*WORK ORDER:* Select from the records below every line that has the word "Toggle" in it.

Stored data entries
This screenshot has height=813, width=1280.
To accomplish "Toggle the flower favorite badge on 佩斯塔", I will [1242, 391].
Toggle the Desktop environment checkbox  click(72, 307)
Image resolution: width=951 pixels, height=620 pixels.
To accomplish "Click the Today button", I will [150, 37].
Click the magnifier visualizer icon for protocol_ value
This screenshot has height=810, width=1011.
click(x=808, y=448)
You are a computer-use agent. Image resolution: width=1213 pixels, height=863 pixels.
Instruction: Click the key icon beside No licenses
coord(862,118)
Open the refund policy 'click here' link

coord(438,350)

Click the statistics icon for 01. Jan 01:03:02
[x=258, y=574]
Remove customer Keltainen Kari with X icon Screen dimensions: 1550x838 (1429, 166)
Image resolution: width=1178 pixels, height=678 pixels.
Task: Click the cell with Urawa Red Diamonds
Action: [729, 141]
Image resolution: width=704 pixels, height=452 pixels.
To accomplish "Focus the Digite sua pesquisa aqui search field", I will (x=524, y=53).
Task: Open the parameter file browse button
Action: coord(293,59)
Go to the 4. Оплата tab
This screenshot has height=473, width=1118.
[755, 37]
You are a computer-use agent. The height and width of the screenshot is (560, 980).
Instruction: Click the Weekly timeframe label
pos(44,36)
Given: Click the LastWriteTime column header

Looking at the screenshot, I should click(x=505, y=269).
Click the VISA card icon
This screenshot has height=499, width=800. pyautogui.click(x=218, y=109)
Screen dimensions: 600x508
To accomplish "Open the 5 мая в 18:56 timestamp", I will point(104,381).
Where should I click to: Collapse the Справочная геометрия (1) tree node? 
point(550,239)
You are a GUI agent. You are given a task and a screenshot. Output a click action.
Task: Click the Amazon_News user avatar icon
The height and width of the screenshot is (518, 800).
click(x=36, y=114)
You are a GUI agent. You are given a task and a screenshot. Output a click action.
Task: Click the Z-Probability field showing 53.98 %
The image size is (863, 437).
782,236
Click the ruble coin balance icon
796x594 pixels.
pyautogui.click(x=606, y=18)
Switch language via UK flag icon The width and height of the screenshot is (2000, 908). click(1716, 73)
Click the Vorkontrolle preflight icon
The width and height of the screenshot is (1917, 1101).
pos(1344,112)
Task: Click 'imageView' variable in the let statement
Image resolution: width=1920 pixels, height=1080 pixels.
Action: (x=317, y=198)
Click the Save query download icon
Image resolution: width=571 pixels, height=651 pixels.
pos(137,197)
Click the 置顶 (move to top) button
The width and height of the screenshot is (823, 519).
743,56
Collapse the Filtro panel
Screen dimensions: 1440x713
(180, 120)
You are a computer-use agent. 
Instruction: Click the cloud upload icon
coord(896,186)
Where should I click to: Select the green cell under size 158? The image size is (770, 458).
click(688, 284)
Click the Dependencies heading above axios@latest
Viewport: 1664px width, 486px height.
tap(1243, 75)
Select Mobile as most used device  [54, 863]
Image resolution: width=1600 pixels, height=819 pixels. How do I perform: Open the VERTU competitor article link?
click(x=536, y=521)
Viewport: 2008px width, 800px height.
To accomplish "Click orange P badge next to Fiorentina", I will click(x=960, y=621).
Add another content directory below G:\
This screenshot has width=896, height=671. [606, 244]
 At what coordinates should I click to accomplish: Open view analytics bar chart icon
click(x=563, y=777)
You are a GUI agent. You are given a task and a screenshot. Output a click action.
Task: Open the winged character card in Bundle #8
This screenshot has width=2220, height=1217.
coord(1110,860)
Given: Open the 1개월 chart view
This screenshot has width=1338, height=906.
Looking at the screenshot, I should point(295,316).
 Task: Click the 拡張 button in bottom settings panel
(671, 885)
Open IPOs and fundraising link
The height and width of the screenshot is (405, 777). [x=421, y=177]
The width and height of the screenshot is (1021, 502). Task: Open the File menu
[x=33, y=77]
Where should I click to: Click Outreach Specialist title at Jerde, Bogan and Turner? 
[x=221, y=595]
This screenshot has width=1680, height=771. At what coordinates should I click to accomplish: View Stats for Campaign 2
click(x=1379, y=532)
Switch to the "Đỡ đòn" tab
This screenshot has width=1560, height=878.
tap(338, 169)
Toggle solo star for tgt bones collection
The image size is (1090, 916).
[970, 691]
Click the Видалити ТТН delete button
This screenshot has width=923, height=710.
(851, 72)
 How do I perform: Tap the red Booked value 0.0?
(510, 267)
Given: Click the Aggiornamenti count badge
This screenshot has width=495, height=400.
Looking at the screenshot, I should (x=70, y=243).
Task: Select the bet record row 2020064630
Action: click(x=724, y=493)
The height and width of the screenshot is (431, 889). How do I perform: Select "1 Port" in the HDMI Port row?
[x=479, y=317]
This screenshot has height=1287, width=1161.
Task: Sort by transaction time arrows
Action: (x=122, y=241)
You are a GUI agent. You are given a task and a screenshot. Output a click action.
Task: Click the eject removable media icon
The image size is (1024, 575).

*WRITTEN RESPONSE:*
To accomplish "Toggle the flower favorite badge on 佩斯塔", I will [1242, 391].
Toggle the Desktop environment checkbox  click(72, 307)
Toggle solo star for tgt bones collection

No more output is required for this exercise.